Aufgaben:
[1] Beantworten Sie anhand des Textes über späte Mutterschaft die folgenden Fragen:
(a) Wie alt ist Cherie Blair laut Text?
(b) Um wie viele Jahre ist das Durchschnittsalter für die erste Monatsblutung in den vergangenen 100 Jahren gesunken?
(c) Wie viel Prozent aller Babys werden laut amerikanischen Studien von Müttern über 46 geboren?
[2] Übersetzen Sie diesen Satz aus dem Text über späte Mutterschaft ins Englische: „Trotzdem ist es nach wie vor ungewöhnlich, dass eine Frau mit über 45 noch ein Kind bekommt.“
[3] Schreiben Sie den Text über späte Mutterschaft im Anschluss an seinen letzten Satz weiter.

Angezeigter Text:
════

Immer mehr Frauen werden spät Mutter

Von Adelheid Müller-Lissner

Als erfolgreiche Anwältin, die sich im Alter von über 40 erneut in das Abenteuer des Kinderkriegens stürzte, liegt Cherie Blair (47), die Frau des britischen Premierministers, voll im Trend: Immer mehr Frauen werden erst mit über 35 Mutter und heben den statistischen Durchschnitt für die erste Geburt mittlerweile schon auf fast 29 Jahre. Sie sind überwiegend jugendlich, sportlich und gesundheitsbewusst. „Frauen um 35 Jahre sind biologisch gesehen heute jünger als jemals zuvor“, sagt der erfahrene Geburtshelfer Albert Huch vom Unispital Zürich. Nie zuvor war die fruchtbare Lebensspanne der Frau so groß wie heute: In den vergangenen 100 Jahren ist das Durchschnittsalter für die erste Monatsblutung um vier Jahre gesunken, das der letzten um sieben Jahre gestiegen.

Trotzdem ist es nach wie vor ungewöhnlich, dass eine Frau mit über 45 noch ein Kind bekommt. Amerikanischen Studien zufolge werden nur 0,04 Prozent aller Babys von Müttern über 46 geboren. Und das nicht nur, weil ein Kind in diesem Alter nur noch selten geplant wird.

Biologisch stehen die Chancen für so späte Mutterfreuden schlecht: Schon ab dem 30. Lebensjahr nimmt die Wahrscheinlichkeit, schwanger zu werden, deutlich ab. Die Eierstöcke altern, die Anzahl der Eizellen geht zurück, ab 40 ist der Eisprung nur noch unregelmäßig.

════

Auszüge aus Datensätzen:
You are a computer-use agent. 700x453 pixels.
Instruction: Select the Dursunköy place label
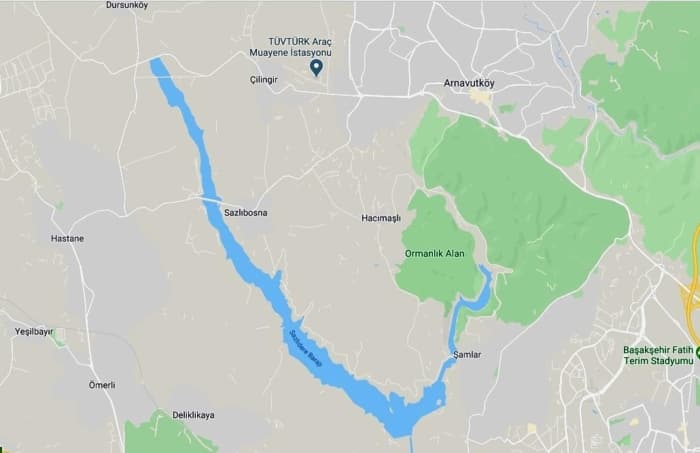coord(127,5)
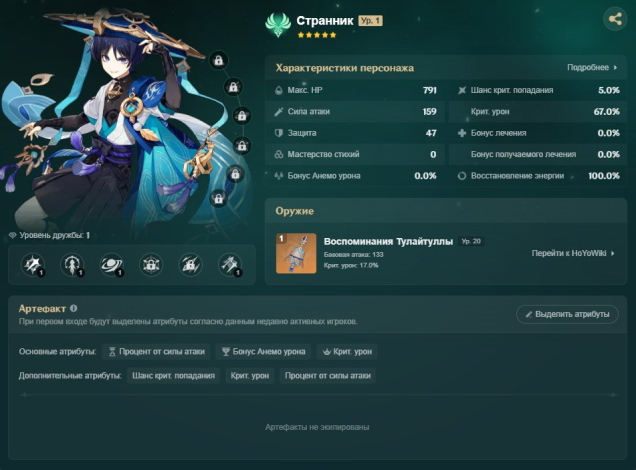Click the artifact info icon next to Артефакт
This screenshot has height=470, width=636.
73,308

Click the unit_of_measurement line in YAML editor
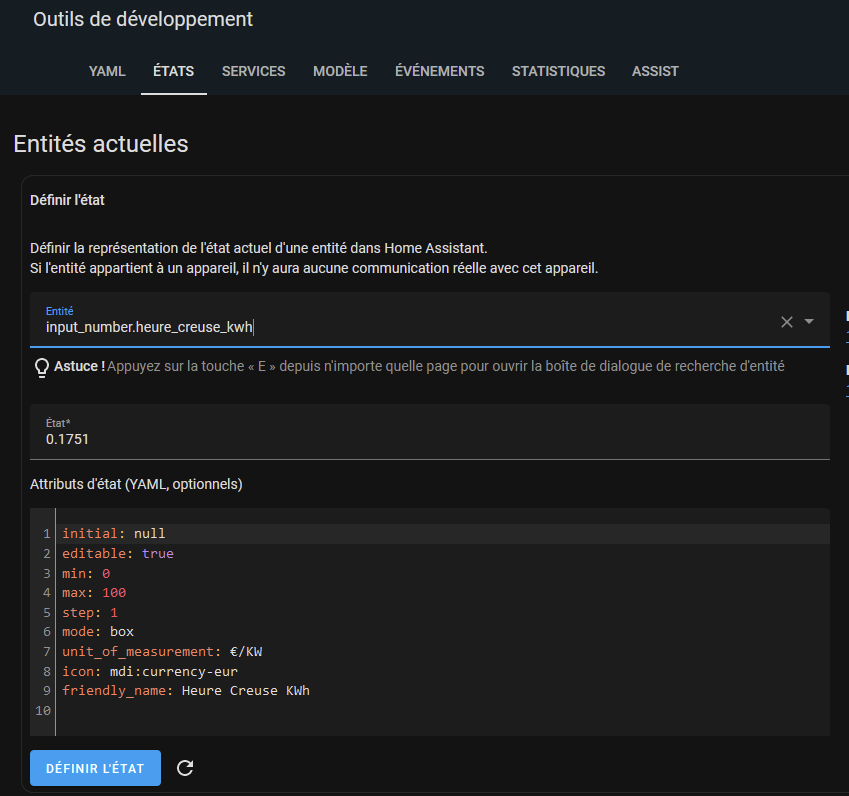162,651
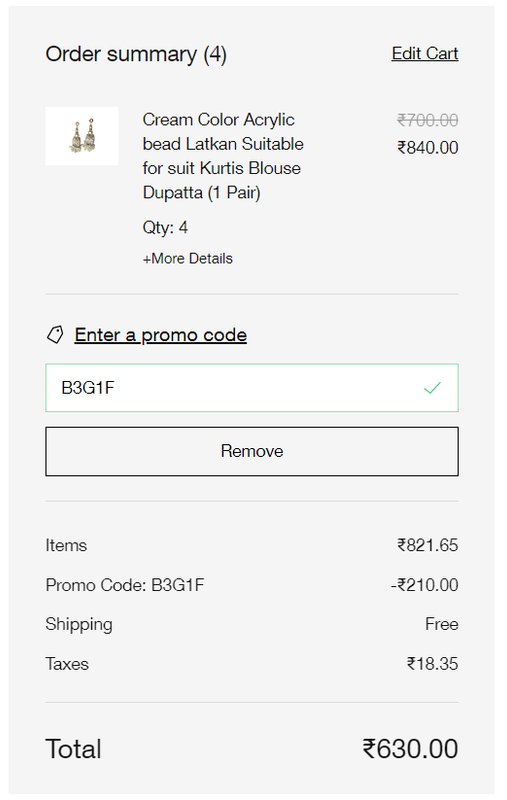Click the Cream Color Acrylic bead product title
The width and height of the screenshot is (507, 800).
[223, 156]
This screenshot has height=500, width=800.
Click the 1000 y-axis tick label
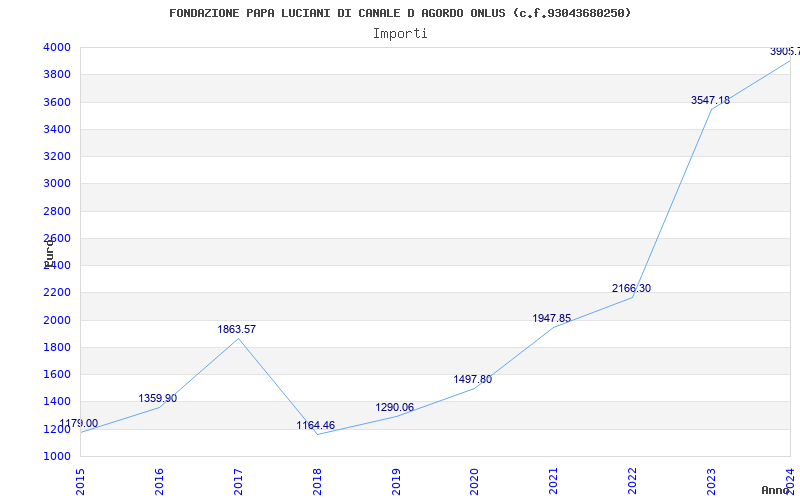pos(57,456)
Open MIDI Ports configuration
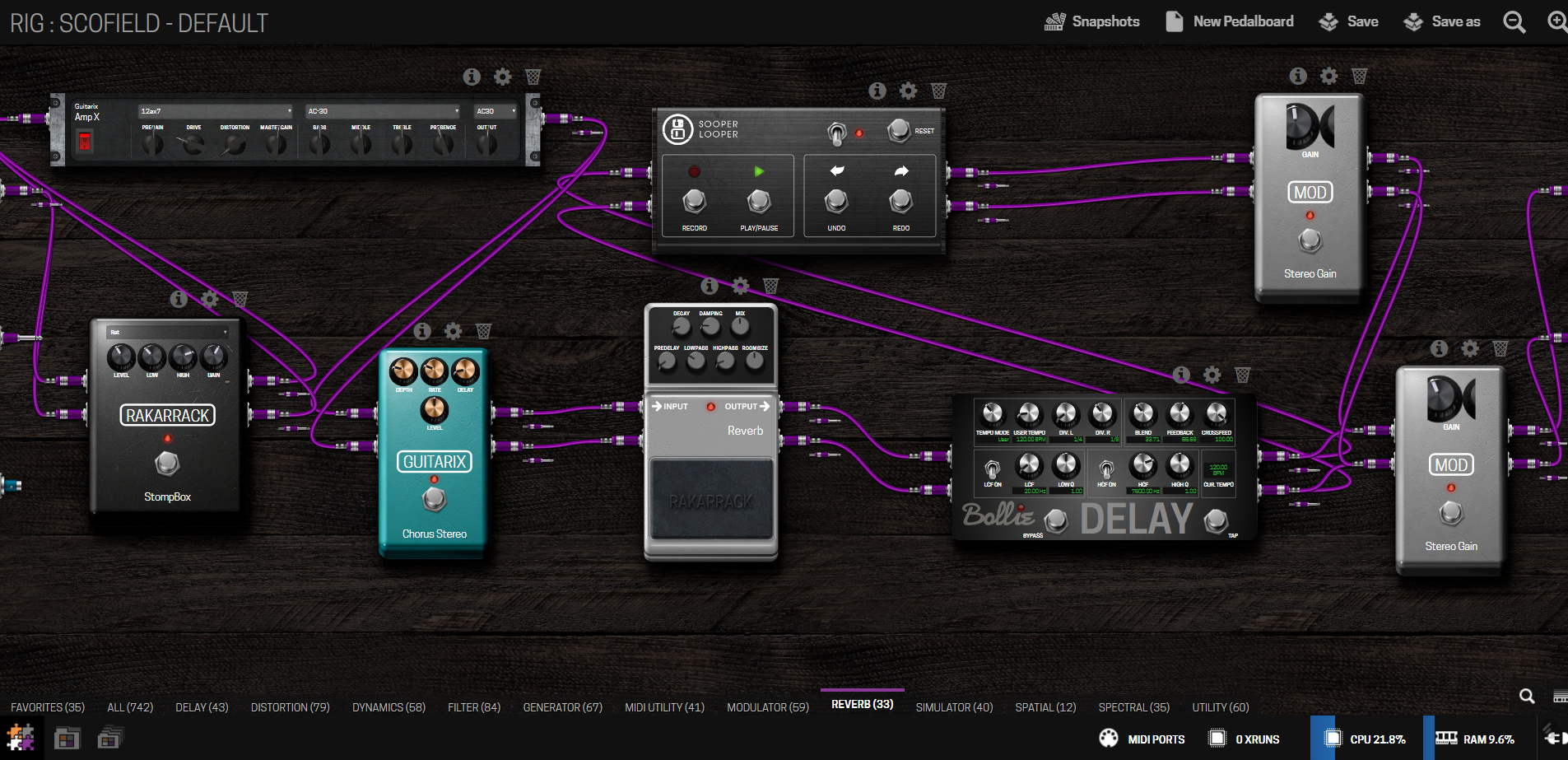This screenshot has height=760, width=1568. click(1142, 739)
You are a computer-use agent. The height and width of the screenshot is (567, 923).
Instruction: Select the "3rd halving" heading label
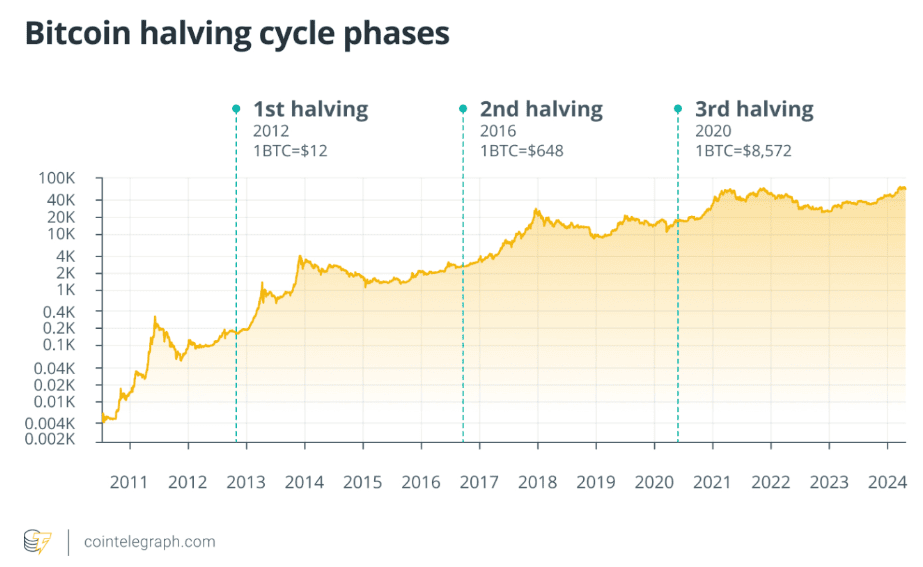[x=755, y=109]
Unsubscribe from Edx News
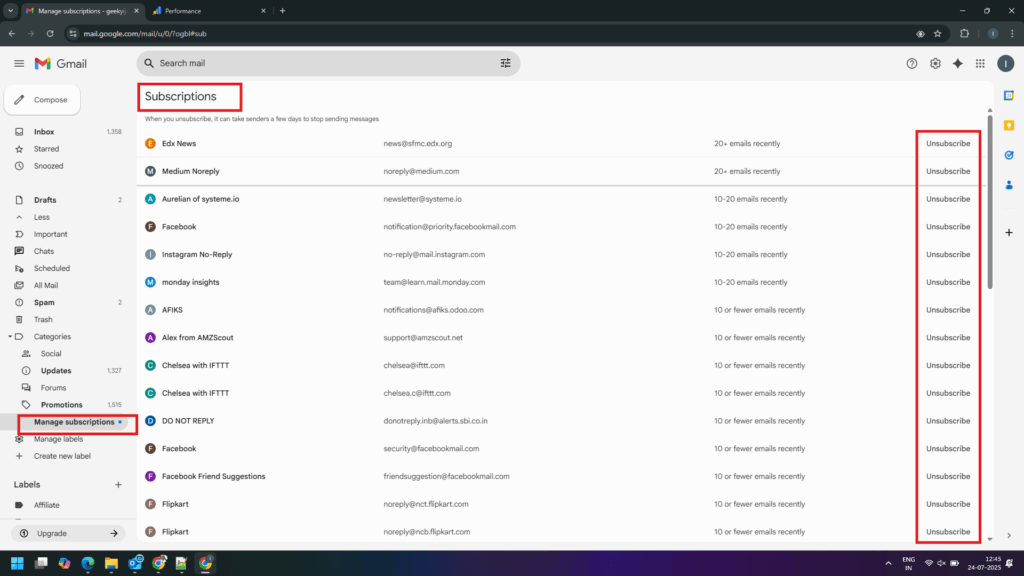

════

Ihre Antworten:
[1]
(a) 47 Jahre
(b) Um vier Jahre
(c) 0,04 Prozent

[2] Nevertheless, it is still unusual for a woman over 45 to have a child.

[3]
Die Rate an Fehlgeburten nimmt mit dem Alter drastisch zu. Auch die Blairs mussten die Bevölkerung vor wenigen Tagen davon unterrichten, dass Cheries fünfte Schwangerschaft mit einer Fehlgeburt geendet hatte. Über Fehlgeburten genau Buch zu führen, ist allerdings unmöglich, denn häufig bleiben sie unbemerkt und werden allenfalls als „verspätete“ Blutung wahrgenommen.

Das Risiko für das Down-Syndrom (Trisomie 21) steigt mit dem Lebensalter ebenfalls an: Mit 40 ist es sechsmal so groß wie mit 25. Frauen ab 35 Jahren und Elternpaare, die zusammen über 75 sind – denn auch das Alter des Vaters spielt für das Risiko genetischer Veränderungen eine Rolle – werden deshalb von ihren Ärzten auf die Möglichkeiten der Pränataldiagnostik hingewiesen.

Prinzipiell steigen mit einer späten Schwangerschaft auch die Gefahren für die Gesundheit der Mutter. Manche bisher verborgene Krankheitsanlage tritt erst mit der Schwangerschaft zu Tage, wenn etwa der Blutzucker oder der Blutdruck nicht mehr stimmt. Insbesondere die Schwangerschaftsvergiftung (Gestose) kann für Mutter und Kind lebensgefährlich werden. Kinder älterer Mütter kommen außerdem häufiger zu früh oder per Kaiserschnitt zur Welt.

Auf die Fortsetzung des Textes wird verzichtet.